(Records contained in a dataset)

━━━━━━

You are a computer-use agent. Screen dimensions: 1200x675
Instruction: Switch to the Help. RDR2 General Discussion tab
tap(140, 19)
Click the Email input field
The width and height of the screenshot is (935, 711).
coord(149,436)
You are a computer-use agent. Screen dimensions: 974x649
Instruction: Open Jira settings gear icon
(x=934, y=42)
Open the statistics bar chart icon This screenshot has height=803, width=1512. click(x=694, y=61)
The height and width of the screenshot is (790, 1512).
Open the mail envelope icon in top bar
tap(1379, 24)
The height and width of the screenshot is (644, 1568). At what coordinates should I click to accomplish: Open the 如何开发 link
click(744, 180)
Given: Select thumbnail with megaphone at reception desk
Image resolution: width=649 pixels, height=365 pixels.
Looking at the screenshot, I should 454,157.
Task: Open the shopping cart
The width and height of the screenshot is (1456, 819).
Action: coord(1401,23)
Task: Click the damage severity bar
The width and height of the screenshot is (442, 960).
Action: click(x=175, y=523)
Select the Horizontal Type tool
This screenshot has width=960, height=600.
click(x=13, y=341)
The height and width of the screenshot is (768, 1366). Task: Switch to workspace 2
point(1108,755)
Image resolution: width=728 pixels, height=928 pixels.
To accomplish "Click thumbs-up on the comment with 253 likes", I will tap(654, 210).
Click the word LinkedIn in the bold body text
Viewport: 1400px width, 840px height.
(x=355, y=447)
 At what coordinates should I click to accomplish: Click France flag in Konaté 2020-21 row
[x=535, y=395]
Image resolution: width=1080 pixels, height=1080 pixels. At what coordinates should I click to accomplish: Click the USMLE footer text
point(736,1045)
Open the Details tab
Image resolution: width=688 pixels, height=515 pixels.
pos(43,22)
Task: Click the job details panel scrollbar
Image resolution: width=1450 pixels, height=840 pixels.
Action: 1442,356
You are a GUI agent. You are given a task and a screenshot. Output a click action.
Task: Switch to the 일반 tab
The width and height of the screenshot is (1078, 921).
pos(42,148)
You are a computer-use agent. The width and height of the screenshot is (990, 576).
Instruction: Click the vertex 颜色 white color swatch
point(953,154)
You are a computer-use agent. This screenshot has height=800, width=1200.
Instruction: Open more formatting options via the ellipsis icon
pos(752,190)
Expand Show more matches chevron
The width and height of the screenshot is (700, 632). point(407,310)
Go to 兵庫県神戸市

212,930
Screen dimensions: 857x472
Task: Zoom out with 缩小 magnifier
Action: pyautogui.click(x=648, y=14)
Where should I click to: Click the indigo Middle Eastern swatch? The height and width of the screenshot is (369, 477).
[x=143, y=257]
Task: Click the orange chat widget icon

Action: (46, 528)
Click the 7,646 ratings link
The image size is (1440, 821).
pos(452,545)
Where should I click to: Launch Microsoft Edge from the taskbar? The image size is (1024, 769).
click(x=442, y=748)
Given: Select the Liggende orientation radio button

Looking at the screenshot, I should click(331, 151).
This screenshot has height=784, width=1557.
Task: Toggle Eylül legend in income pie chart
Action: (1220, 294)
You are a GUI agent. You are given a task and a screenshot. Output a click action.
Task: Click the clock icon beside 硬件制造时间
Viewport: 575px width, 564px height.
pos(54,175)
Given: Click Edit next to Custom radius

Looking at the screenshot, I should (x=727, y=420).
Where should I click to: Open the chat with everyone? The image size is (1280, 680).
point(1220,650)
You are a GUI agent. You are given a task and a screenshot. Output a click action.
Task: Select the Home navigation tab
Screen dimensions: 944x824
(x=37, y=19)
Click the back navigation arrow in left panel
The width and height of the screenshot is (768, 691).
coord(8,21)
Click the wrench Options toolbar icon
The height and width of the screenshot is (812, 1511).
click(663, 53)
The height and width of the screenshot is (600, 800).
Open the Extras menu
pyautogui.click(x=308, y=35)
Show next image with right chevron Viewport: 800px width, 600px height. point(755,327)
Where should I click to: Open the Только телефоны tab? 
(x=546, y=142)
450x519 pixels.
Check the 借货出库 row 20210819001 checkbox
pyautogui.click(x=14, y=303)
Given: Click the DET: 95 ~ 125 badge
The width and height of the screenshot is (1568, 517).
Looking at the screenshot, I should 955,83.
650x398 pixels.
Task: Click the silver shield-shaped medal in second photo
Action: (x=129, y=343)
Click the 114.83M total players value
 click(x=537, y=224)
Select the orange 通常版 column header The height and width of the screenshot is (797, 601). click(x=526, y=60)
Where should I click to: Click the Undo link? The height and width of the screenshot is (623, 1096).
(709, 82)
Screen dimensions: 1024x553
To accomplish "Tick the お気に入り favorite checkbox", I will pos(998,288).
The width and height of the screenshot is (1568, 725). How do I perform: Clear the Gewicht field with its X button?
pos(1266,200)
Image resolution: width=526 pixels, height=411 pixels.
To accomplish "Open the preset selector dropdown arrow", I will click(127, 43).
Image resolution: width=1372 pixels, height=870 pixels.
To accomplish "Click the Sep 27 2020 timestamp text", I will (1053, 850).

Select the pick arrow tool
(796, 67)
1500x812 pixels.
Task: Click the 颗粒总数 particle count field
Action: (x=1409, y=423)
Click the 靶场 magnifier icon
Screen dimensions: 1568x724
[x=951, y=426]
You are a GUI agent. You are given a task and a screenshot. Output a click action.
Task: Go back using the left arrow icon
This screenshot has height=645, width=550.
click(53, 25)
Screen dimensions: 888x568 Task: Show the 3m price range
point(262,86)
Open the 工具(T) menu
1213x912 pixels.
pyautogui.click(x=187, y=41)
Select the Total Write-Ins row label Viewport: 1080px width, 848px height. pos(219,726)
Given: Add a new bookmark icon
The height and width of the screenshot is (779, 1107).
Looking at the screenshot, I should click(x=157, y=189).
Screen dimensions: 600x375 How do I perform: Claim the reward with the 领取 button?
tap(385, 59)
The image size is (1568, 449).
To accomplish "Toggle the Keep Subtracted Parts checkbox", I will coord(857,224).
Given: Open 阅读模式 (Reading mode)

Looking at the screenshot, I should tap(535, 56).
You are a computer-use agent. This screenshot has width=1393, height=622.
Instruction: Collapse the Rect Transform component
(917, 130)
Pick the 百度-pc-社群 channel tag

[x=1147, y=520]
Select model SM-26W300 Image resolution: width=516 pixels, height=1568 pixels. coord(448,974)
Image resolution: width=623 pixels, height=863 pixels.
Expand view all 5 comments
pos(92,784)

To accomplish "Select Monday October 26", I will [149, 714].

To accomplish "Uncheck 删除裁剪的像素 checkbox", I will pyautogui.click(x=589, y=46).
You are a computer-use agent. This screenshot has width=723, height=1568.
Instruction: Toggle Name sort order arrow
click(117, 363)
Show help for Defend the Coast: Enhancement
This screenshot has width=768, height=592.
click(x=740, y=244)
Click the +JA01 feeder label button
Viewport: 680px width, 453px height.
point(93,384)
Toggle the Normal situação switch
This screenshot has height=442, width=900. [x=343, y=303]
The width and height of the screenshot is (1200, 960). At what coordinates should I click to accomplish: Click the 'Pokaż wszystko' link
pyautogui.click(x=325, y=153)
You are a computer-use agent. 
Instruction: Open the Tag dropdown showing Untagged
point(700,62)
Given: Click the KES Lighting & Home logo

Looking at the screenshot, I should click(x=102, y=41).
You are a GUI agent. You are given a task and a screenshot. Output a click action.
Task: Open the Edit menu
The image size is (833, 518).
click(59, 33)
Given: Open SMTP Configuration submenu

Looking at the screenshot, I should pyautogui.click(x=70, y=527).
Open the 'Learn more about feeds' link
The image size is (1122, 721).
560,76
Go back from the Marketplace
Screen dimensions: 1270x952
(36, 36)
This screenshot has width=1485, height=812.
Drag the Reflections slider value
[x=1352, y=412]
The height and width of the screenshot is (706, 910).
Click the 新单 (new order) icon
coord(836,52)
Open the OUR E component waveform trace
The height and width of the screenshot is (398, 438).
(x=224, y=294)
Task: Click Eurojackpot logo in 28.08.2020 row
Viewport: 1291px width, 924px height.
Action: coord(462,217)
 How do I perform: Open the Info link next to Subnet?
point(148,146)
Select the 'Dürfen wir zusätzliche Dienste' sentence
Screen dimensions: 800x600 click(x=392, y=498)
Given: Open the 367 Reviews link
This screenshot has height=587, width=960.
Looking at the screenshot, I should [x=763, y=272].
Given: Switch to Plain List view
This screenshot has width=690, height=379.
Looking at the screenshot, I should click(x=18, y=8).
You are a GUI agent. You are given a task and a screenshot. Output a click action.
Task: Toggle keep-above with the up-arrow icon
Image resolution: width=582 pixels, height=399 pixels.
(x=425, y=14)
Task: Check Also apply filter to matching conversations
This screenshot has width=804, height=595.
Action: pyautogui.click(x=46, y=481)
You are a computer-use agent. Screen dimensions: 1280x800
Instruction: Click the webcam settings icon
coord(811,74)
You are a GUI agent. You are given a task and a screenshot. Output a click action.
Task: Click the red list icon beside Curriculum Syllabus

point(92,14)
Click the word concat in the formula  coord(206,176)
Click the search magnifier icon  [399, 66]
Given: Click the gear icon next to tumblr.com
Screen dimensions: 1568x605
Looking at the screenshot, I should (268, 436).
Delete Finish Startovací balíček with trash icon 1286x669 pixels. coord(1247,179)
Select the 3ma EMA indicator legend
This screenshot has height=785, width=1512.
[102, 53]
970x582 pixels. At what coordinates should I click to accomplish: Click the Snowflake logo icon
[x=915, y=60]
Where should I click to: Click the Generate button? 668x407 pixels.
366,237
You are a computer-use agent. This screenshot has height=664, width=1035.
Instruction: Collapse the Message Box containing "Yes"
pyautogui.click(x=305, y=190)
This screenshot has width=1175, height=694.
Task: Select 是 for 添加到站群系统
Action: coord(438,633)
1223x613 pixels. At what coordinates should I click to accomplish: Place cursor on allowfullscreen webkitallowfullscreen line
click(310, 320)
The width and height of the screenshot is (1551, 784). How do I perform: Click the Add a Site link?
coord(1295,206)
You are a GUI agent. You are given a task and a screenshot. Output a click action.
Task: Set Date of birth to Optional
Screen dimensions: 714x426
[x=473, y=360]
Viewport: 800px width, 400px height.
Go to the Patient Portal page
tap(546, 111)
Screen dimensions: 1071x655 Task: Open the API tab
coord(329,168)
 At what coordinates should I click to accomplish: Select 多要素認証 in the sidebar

━━━━━━

• **Instructions to follow**
The lines to return are those in the records above that hold the word "label".

• **Response**
Select the Total Write-Ins row label Viewport: 1080px width, 848px height. pos(219,726)
Click the +JA01 feeder label button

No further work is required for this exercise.